======== RECORDS SHOWN

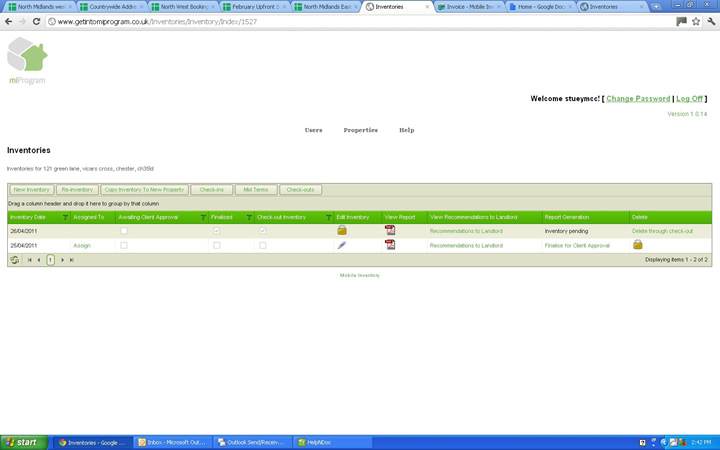
Task: Open filter for Awaiting Client Approval column
Action: [x=203, y=217]
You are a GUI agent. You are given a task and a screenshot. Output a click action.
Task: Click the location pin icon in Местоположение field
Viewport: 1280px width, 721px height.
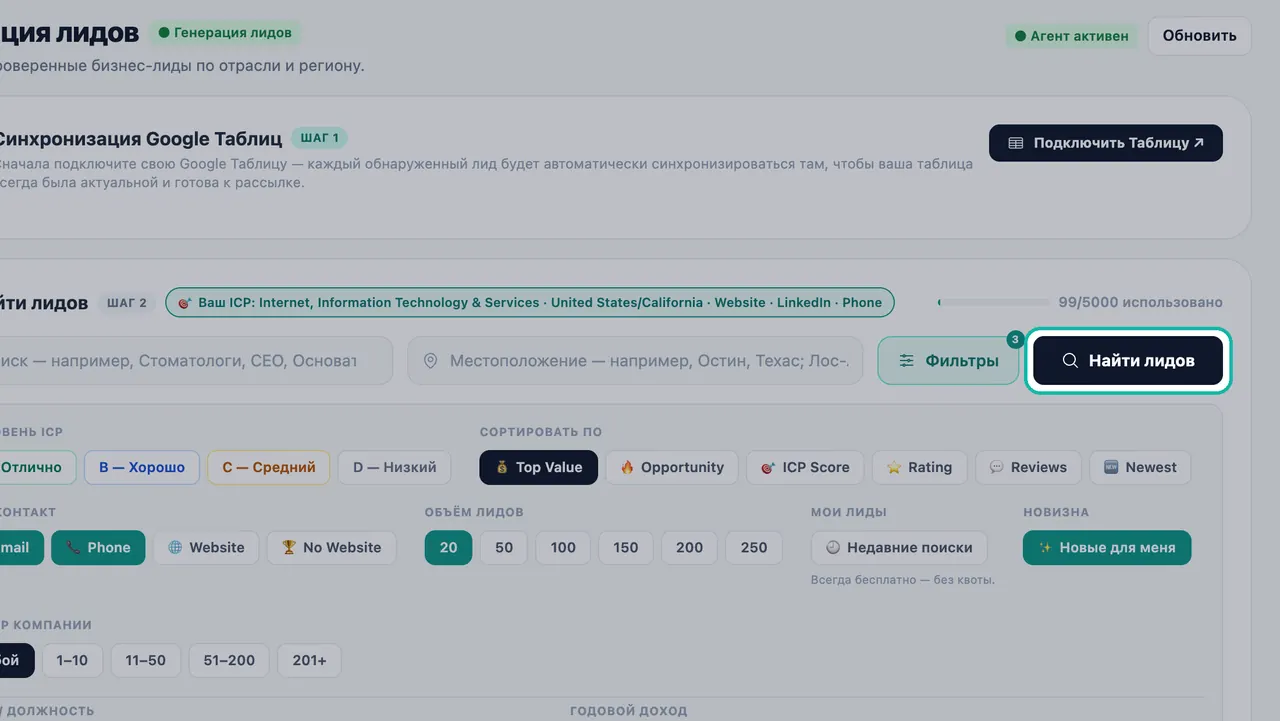click(x=430, y=361)
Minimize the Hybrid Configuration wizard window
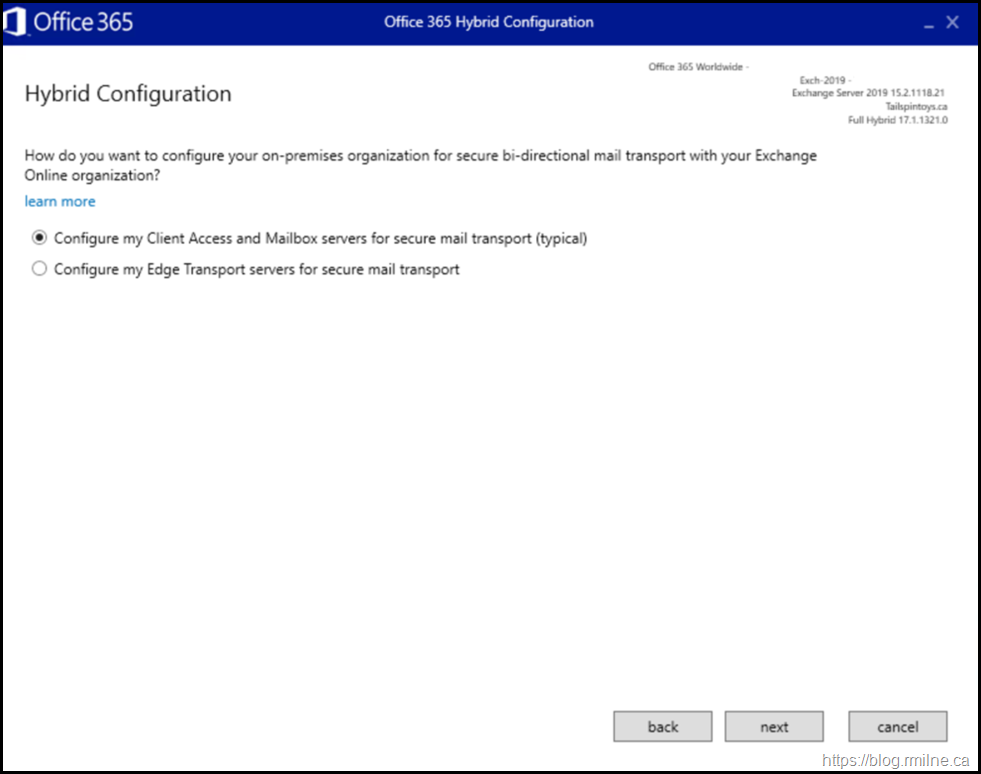This screenshot has width=981, height=774. (x=925, y=22)
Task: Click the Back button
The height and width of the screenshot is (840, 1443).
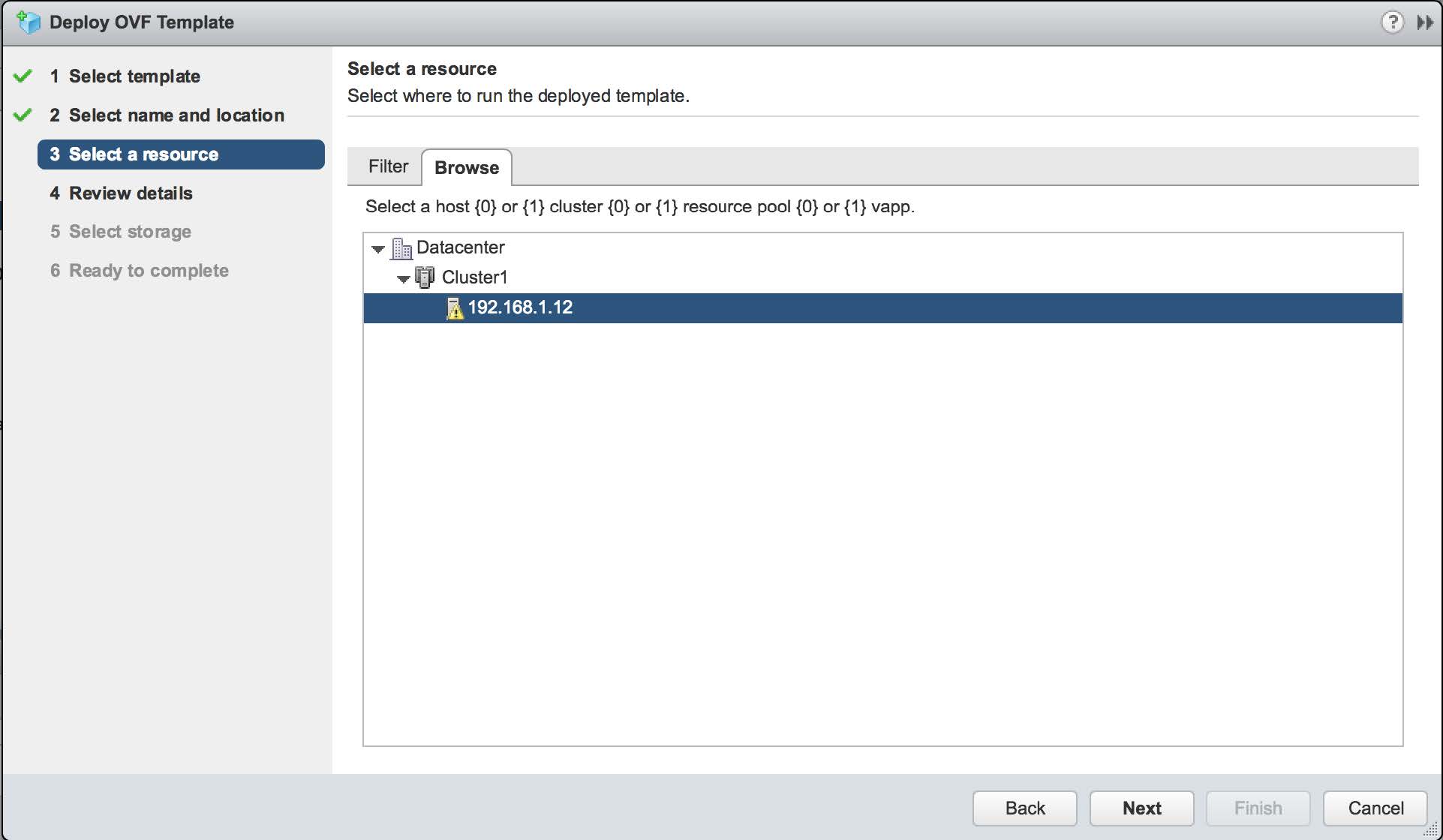Action: [x=1024, y=808]
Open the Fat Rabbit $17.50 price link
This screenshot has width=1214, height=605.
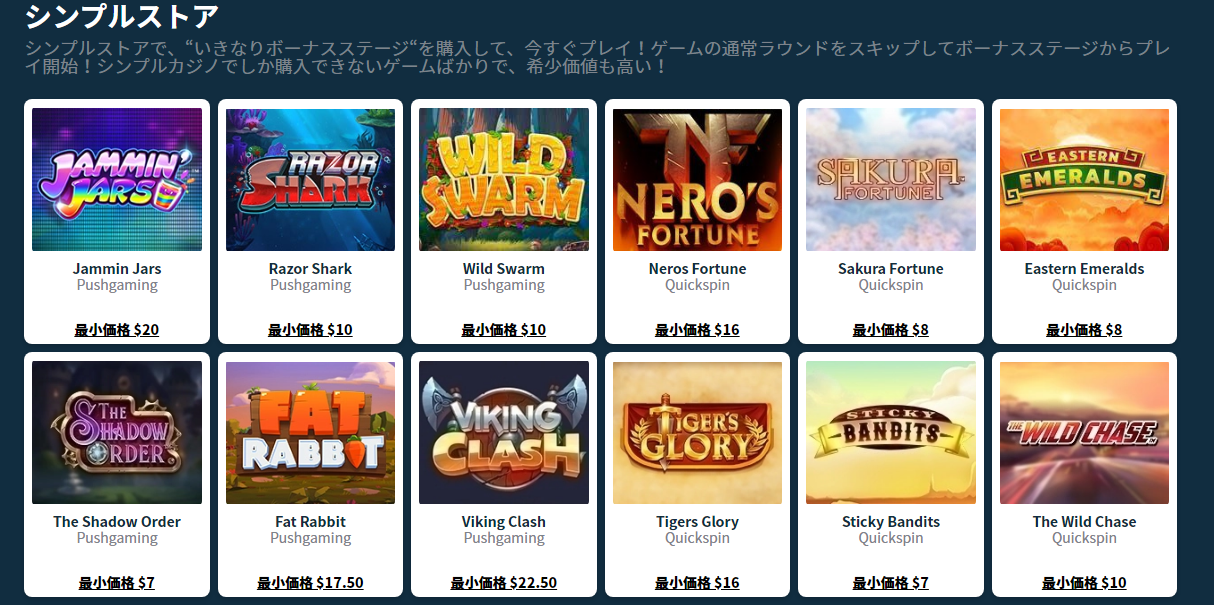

================

**EXERCISE BRIEF:**
No pictures go in the copy. Retype exactly the lines from the one with "Task: Click the Back button" through the last line of the entries above, both included, and nothing more.

**TASK ANSWER:**
Task: Click the Back button
The height and width of the screenshot is (840, 1443).
Action: [x=1024, y=808]
Open the Fat Rabbit $17.50 price link
This screenshot has width=1214, height=605.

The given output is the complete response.